EXERCISE PROMPT>
Reproduce verbatim the material below, starting at its first line and ending with the line that contains "will [x=468, y=396]." (include both of those lines).

DATA SHOWN>

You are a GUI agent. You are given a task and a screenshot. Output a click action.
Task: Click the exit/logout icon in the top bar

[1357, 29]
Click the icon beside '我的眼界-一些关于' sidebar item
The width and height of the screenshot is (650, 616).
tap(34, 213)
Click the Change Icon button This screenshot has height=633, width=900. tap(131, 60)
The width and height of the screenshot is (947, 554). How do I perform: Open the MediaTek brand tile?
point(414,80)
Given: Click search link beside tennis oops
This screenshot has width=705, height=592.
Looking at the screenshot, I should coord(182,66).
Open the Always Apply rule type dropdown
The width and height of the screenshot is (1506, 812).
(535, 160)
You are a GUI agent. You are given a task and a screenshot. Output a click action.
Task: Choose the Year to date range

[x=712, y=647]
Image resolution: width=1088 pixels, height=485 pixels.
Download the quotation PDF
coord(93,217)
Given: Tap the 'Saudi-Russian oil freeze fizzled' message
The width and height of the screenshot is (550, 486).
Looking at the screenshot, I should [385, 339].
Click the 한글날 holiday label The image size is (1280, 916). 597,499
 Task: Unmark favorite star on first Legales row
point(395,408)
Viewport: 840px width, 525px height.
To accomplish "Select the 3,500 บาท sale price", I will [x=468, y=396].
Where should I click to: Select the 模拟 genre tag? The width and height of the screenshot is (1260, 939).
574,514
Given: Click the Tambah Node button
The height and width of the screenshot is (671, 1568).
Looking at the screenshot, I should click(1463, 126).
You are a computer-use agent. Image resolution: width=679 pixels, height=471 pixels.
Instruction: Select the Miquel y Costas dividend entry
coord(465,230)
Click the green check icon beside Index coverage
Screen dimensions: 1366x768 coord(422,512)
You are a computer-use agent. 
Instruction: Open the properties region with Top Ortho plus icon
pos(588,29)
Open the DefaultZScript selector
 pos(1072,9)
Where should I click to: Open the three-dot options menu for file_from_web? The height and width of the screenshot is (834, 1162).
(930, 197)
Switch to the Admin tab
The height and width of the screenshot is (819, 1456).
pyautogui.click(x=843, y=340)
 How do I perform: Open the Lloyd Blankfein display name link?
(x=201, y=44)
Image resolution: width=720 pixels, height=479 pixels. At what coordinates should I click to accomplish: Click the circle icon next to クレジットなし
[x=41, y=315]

FINAL RESULT>
You are a GUI agent. You are given a task and a screenshot. Output a click action.
Task: Click the exit/logout icon in the top bar

[1357, 29]
Click the icon beside '我的眼界-一些关于' sidebar item
The width and height of the screenshot is (650, 616).
tap(34, 213)
Click the Change Icon button This screenshot has height=633, width=900. tap(131, 60)
The width and height of the screenshot is (947, 554). How do I perform: Open the MediaTek brand tile?
point(414,80)
Given: Click search link beside tennis oops
This screenshot has width=705, height=592.
Looking at the screenshot, I should coord(182,66).
Open the Always Apply rule type dropdown
The width and height of the screenshot is (1506, 812).
(535, 160)
You are a GUI agent. You are given a task and a screenshot. Output a click action.
Task: Choose the Year to date range

[x=712, y=647]
Image resolution: width=1088 pixels, height=485 pixels.
Download the quotation PDF
coord(93,217)
Given: Tap the 'Saudi-Russian oil freeze fizzled' message
The width and height of the screenshot is (550, 486).
Looking at the screenshot, I should [385, 339].
Click the 한글날 holiday label The image size is (1280, 916). 597,499
 Task: Unmark favorite star on first Legales row
point(395,408)
Viewport: 840px width, 525px height.
To accomplish "Select the 3,500 บาท sale price", I will [x=468, y=396].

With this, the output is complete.